The fat ratio of probiotic yogurts produced in the study was higher than the fat ratio of milk used (3%). The average fat ratio of all groups was %3.2±0.5%. It has been observed that the fat ratios of yogurt groups to which cinnamon was added was not affected by cinnamon. A study by Lindasari (28) found that the fat ratio decreased as the rate of cinnamon extract added increased in probiotic yogurts made from goat’s milk with 3%, 4%, 5% cinnamon extract added (fat ratios were 6.40±1.22%, 6.30±0.54% and 5.70±1.49%, respectively). The fat-free dry matter ratios of cinnamon-added probiotic yogurts were higher than the control group and the average of all groups was 8.62±0.69%. A study of probiotic yogurts produced by adding prebiotics also supports our results (29). The protein ratios of the yogurts we produced were the same (3.54%). This can be attributed to very low protein content in cinnamon (30). On the other hand, the study of probiotic yogurts with cinnamon extract added showed that there was no correlation between the groups in terms of protein ratio (4.03±0.32%, 3.84±0.38% and 4.16±0.69%, respectively) (28). Titration acidity was lower in cinnamon groups compared to the control group and a decrease was found due to cinnamon ratio (%0.97±0.05 in control group, %0.87±0.05 in cinnamon 1, %0.86±0.02 in cinnamon 2 and %0.74±0.01 in cinnamon 3). In a study, it was reported that no change in acidity and pH of probiotic yogurts produced from cow and camel milk with cinnamon added was observed (31). In another study, titration acidity and pH values confirmed each other (1.66±0.15%,  1.69±0.01% and 1.87±0.12%) (28). In our study, the pH value of the control group (3.98±0.08) was significantly lower than the cinnamon groups. In addition, the pH value of cinnamon groups increased due to the increased rate of cinnamon. On the other hand, in probiotic yogurts made from goat’s milk with cinnamon extract (3%, 4% and 5%), pH values were lower compared to the control group, regardless of the rate of cinnamon extract (28).

Cinnamon 1 and 2 groups with similar acidity values were also found to be close in total acceptability scores as a result of sensory analysis.

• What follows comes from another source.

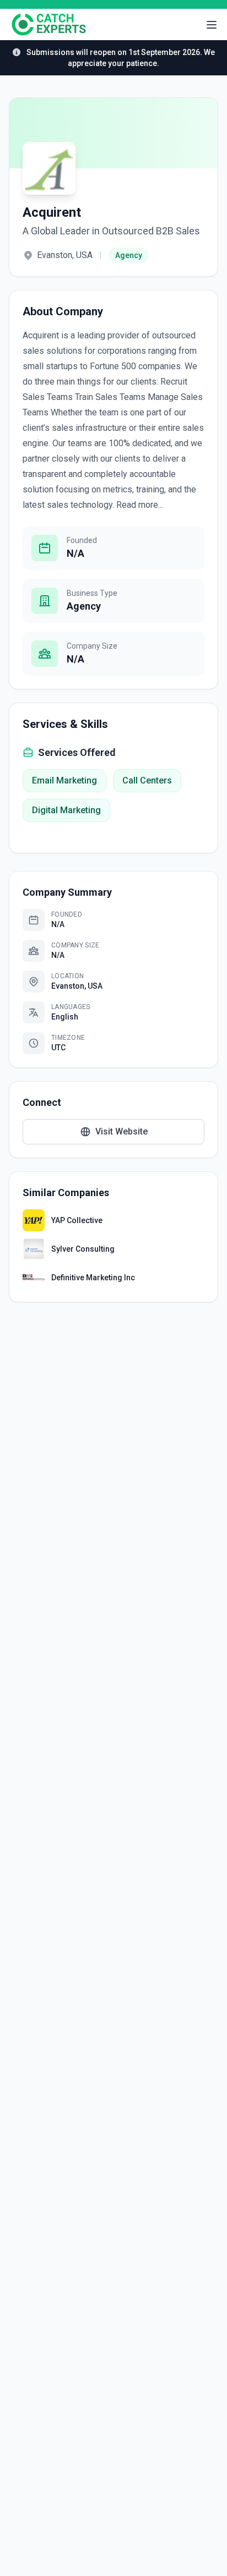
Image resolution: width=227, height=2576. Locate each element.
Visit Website (121, 1131)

In a study of probiotic yogurts with banana additives, it was reported that there was an association between acceptability of yogurts as a result of analysis of sensory properties of yogurts and acidity of yogurts (27).

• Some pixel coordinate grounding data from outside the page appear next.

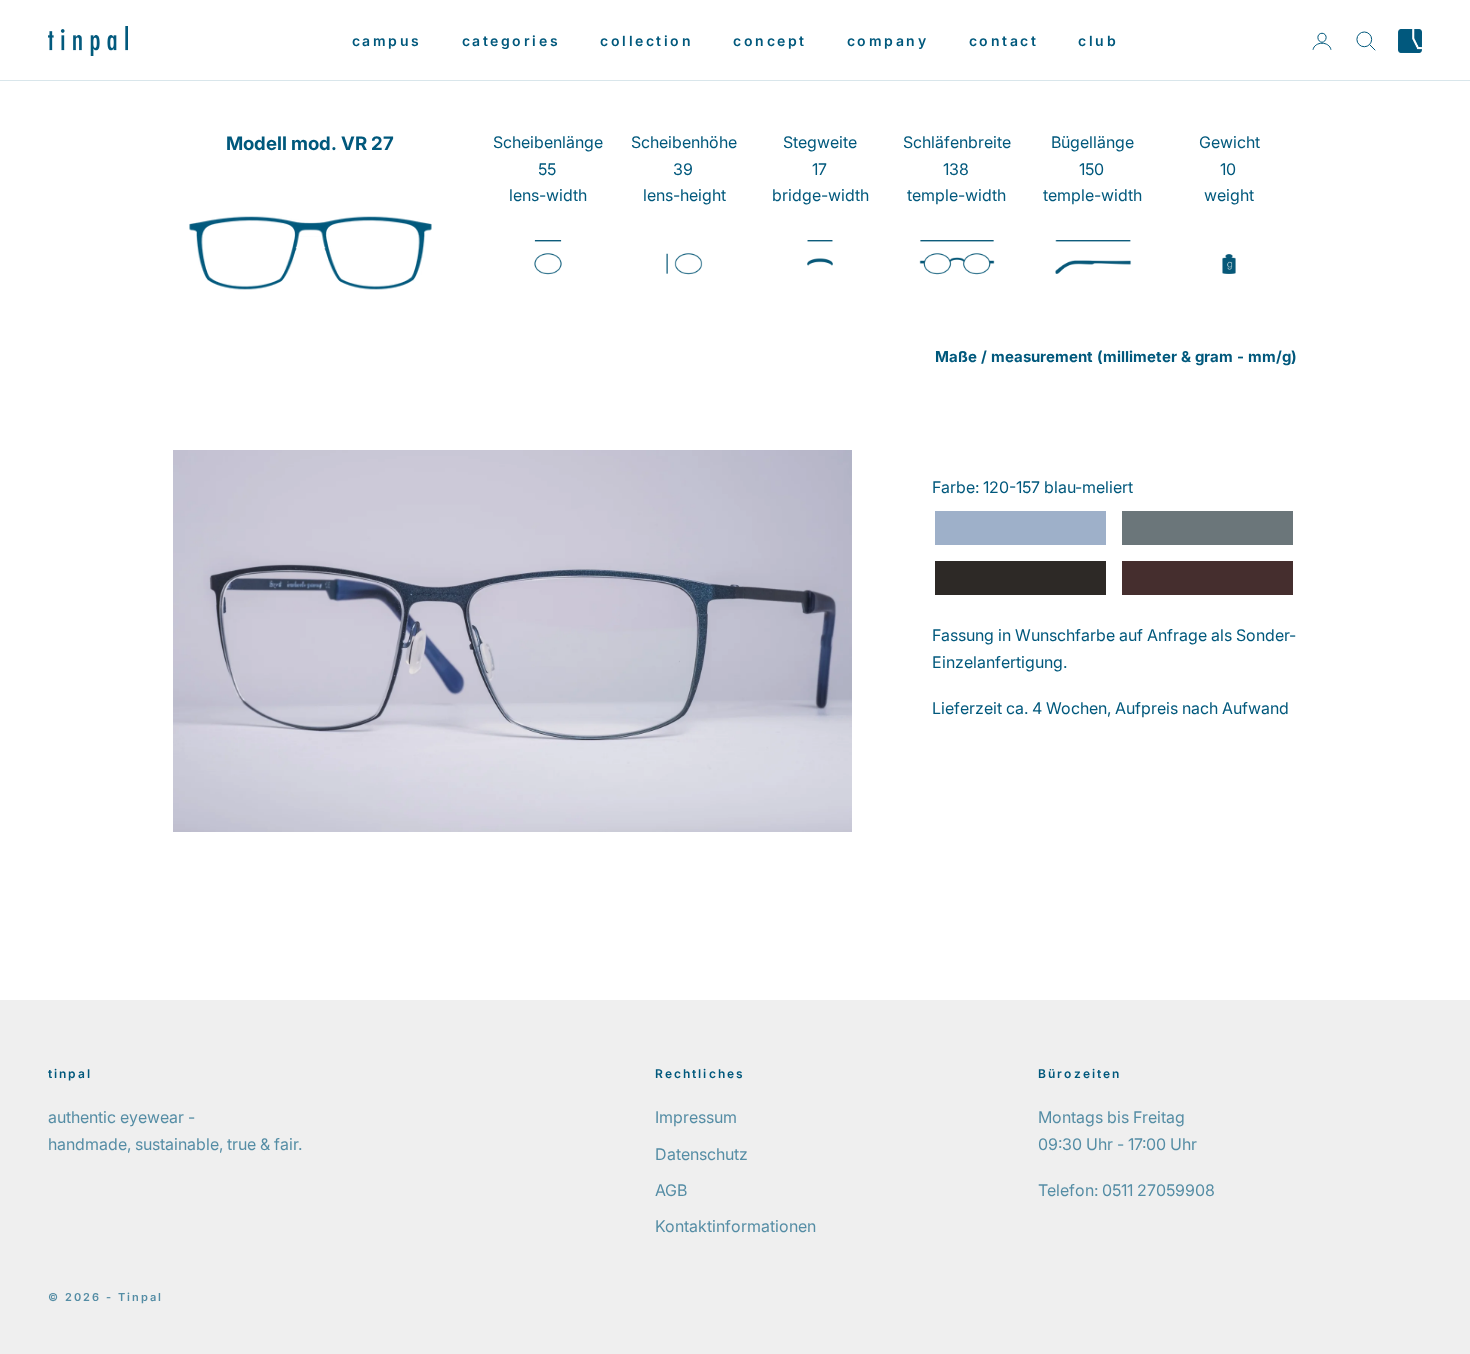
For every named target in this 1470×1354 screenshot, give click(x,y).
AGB (671, 1190)
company (888, 40)
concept (770, 40)
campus (387, 40)
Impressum (696, 1117)
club (1098, 40)
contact (1004, 40)
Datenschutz (701, 1154)
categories (511, 40)
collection (646, 40)
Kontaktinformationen (735, 1226)
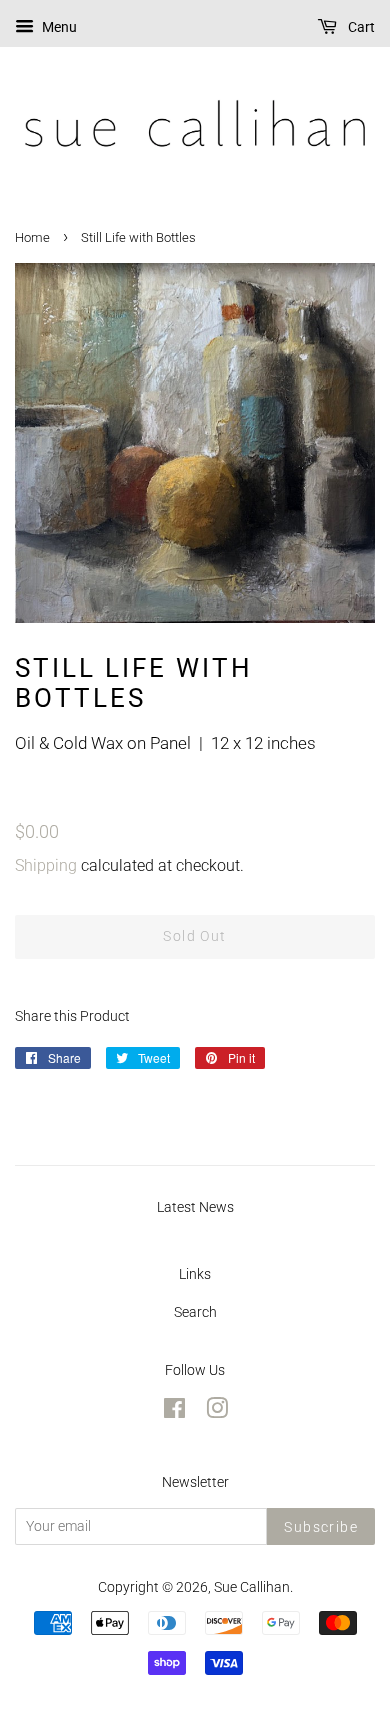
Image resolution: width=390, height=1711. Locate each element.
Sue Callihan (252, 1587)
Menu (58, 27)
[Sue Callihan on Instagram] (217, 1412)
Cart (360, 27)
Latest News (195, 1207)
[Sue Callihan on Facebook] (174, 1412)
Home (32, 237)
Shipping (46, 865)
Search (195, 1312)
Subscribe (321, 1527)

As a result, cinnamon added to probiotic yogurt has been shown to improve the microbial and chemical quality of the product and to have limited positive effects on sensory properties.


Ethics Committee Approval: The study was approved from the Non-Interventional Research Ethics Committee (20.03.2018, number: 54022451-050.05.04).

Peer-review: Externally peer-reviewed.

Authorship Contributions

Consept: A.G.B., Design: M.G.B., A.G.B., Data Collection or Processing: A.G.B., M.G.B., Analysis or Interpretation: A.G.B., M.G.B., Literature Search: A.G.B., Writing: A.G.B., M.G.B.

Conflict of Interest: No conflict of interest was declared by the authors.

Financial Disclosure: This study was supported by Bezmialem Vakif University Scientific Research Project Coordination Unit (project no:1.2017/14).